- [EXERCISE BRIEF] Go over the data and copy out each line with "computer" in it.

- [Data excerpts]
· · · · ·

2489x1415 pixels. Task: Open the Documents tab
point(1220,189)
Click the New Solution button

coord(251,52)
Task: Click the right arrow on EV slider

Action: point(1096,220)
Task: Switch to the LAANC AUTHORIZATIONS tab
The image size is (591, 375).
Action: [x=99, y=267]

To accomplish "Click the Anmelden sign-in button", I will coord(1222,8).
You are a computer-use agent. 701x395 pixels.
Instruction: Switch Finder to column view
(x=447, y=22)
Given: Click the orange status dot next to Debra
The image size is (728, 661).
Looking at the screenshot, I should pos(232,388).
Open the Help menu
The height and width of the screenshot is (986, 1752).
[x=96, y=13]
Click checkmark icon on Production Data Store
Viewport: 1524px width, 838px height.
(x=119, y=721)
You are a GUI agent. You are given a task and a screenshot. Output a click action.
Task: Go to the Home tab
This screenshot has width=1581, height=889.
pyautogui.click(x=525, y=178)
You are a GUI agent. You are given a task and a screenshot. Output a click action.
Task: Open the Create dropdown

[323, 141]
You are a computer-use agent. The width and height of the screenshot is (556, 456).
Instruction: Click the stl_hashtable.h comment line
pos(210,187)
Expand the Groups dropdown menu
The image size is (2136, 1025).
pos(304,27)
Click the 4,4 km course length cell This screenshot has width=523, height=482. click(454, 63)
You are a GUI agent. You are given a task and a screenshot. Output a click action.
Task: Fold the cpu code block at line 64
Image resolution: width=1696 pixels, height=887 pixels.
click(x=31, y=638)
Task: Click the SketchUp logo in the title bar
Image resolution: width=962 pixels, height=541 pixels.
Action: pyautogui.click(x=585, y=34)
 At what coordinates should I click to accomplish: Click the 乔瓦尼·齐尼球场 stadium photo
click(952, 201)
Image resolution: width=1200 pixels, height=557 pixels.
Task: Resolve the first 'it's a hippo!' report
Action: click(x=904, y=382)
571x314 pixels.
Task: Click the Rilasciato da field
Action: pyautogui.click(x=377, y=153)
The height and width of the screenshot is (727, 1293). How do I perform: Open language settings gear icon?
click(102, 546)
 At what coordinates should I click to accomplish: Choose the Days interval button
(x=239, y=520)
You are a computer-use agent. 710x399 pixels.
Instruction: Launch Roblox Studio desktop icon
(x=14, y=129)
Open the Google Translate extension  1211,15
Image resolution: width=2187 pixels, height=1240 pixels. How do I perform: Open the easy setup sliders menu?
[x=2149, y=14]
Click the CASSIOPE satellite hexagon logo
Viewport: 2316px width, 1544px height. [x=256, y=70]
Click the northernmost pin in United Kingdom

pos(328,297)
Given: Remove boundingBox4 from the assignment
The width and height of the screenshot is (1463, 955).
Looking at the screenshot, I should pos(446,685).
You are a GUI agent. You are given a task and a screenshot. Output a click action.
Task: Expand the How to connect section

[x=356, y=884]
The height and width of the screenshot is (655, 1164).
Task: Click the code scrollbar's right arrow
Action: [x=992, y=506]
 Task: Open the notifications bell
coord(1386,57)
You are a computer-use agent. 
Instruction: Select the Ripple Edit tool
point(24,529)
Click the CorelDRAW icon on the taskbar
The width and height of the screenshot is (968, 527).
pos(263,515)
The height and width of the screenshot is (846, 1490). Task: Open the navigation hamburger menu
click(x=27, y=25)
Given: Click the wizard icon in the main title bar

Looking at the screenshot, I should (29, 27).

· · · · ·

- [RESPONSE]
You are a computer-use agent. 701x395 pixels.
You are a computer-use agent. The width and height of the screenshot is (556, 456).
You are a computer-use agent. 710x399 pixels.
You are a computer-use agent. 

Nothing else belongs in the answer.